Albert O. Edwards, an assistant professor of ophthalmology at UT Southwestern Medical Center at Dallas and an expert on macular degeneration, provides this explanation:
Image: St. Luke's Cataract and Laser Institute

FOVEA, located at the back of the eye (blue arrow), is responsible for fine-detail vision. It contains pigments that absorb light at a maximum wavelength of 550 nanometers.

Among other functions, our eyes convert electromagnetic radiation in the form of light into electrical signals that can be interpreted by our brain. This process involves special cells called photoreceptors in the retina. These cells capture packets of light, called photons, and issue first a chemical and ultimately an electrical signal.

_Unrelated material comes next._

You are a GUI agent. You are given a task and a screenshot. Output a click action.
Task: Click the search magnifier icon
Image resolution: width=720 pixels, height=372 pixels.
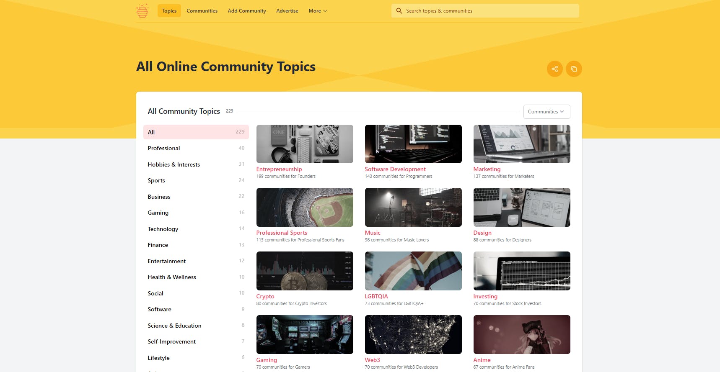(399, 11)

Photoreceptors come in two main types. Rod photoreceptors contain a pigment that absorbs dim light and leads to black-and-white images. Cone photoreceptors allow for color vision. They come in three types--each of which has a slightly different pigment that responds to a different wavelength of light, either red, blue or green. The colors we perceive depend on which photoreceptors are activated. People who are colorblind cannot detect some hues because they lack a certain type of retinal cone.

When the pigments absorb the light, proteins bound to them change their conformation. This change in the protein's shape prompts the chemical signal cascade, called visual transduction, that then triggers an electrical signal to the brain. The sensitivity of the part of the retina responsible for fine vision (the fovea) contains pigments that absorb light at a maximum wavelength of about 550 nanometers. Thus, 550 nanometers marks the upper limit for our spectral response.